Il y a beaucoup à dire oui.. Tellement que je ne sais même pas par où commencer.

Elle s'interrompt. Osera-t-elle? Osera-t-elle confier ce fardeau qui lui pèse, qui la ronge de l'intérieur, osera-t-elle avouer la vraie raison de sa folie, de sa déchéance? Voici encore quelques mois seulement, elle n'aurait pas hésité un seul instant. La question ne se serait pas même posée à son esprit. Mais aujourd'hui, il y a cet abîme entre elles, trop large pour qu'elle se jette en avant, tête baissée, au risque de s'y précipiter. Elle avance à petits pas circonspects, à voix basse, à phrases hachées, construites d'ellipses, d'allusions, de non-dits. Ne pas le nommer. Ne pas réveiller ce qui les a séparées. Dire pourtant ce qui déclenché ce qui les réunit ce jour...

Je l'ai épousé, plus précipitamment que prévu. Sans doute l'as-tu su...Comme tu as du savoir qu'il était mort peu de temps après notre union...

Silence lourd. Hic et nunc, étoile. Si tu nes les prononces pas maintenant, tes lèvres se scelleront à jamais sur les paroles qu'elles hésitent encore à laisser passer... A celle qui a fait un mea culpa à demi-mot, tu peux en retour offrir ta propre pénitence et remettre ton sort entre ses mains. Il y suffit d'une petite phrase, à peine quelques mots et le sort sera jeté...

C'est moi qui l'ai tué Cerrid... Je l'aimais, et je l'ai tué...

Silence qui retombe comme un rouge rideau sur la scène d'un théâtre. Sa tirade est finie, et la fin de la pièce dépendra de la réplique de celle qui se trouve face à elle.
Eloin
Derrière la porte, un souffle indécelable, mais bien présent...

Espionage ? Non... Veille, surveillance, pour une brune voulant s'assurer que brune aux gants écarlates et rousse à la cape grise se réconcilient enfin.

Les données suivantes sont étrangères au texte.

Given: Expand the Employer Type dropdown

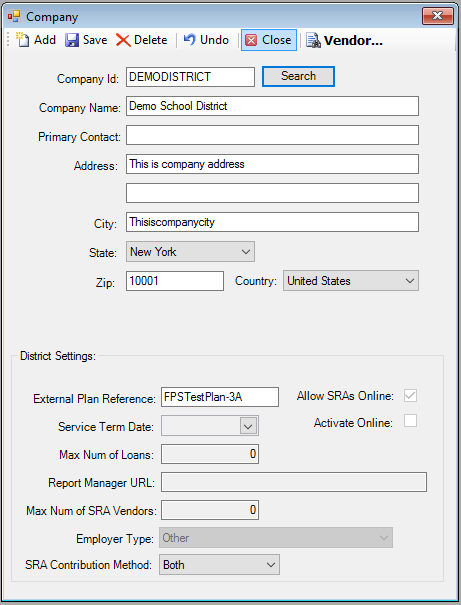Looking at the screenshot, I should (x=276, y=537).
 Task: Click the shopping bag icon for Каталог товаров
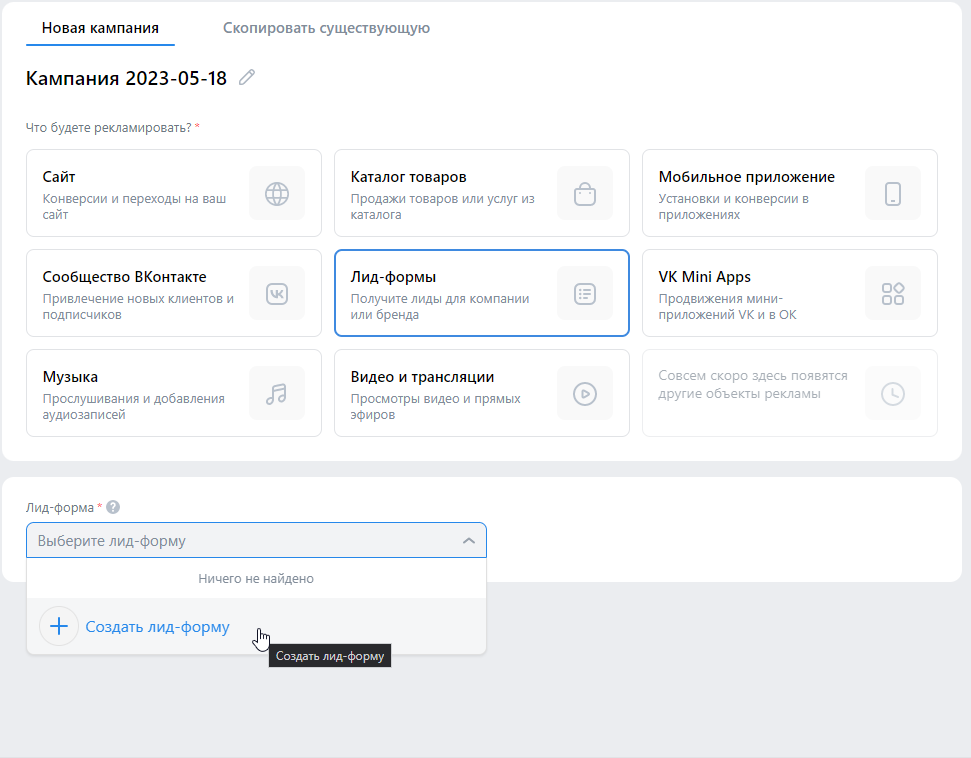585,194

Ce qu'il sortirait de cet épisode, elle l'ignorait totalement, et à vrai dire elle s'en moquait. Qu'elles se jettent des mots à la figure, aussi durs que quelques mois auparavant, si cela pouvait les libérer de la douleur qui enserrait leur coeur telle une gangue de fer...
Oreille tendue et main appuyée sur le chambranle de la porte, une porte close qui ne bouge pas d'un pouce sous son poids pourtant trop lourd pour elle-mesme, désormais. Elle passait la majorité de ses journées assise, et la moindre marche luy infligeait une fatigue et une faiblesse des jambes qui la forçaient à prendre du repos.
La jeune fille énergique et rieuse qu'elle avaict esté n'existait plus, du moins pour le moment. Trop de malheur, trop de tristesse, de noir dans cette demeure pour qu'elle puysse se laisser aller à l'insoucience. Tous, dans le castel, redoutaient les moments ou la duquessa sortait de sa chambre. Et maintenant qu'elle ne quittait plus son refuge plongé dans le noir nuit et jour, c'estait à elle, mais à Margaux et Elianor le plus souvent qu'il revenait de faire face à ce reflet vitreux qui leur faisait face. La suivante luy avaict mesme interdit d'aller voir sa dame depuys qu'elles estaient revenues d'Angoumois, sous prétexte qu'elle en aurait un choc et que son état pourrait en pâtir... Eloin n'avaict rien dit, mais elle n'en pensait pas moins, son état elle savaict à quel point il en était, et les limites qu'elle devaict ne point dépasser.
Mais finalement, c'estait le courage, et la peur de voir ce qu'estait devenue cette femme autrefois si imposante qui luy avaict empêché de pousser la porte de la chambre ducale, cette chambre pourtant à quelques pas seulement de la sienne. Et ce jour, alors que brune et rousse se rapprochaient au delà de toutes les espérances, elle estait là, une main en suspend, preste à frapper pour demander la permission d'entrer. Quant une phrase, un aveu la coupe net dans son élan.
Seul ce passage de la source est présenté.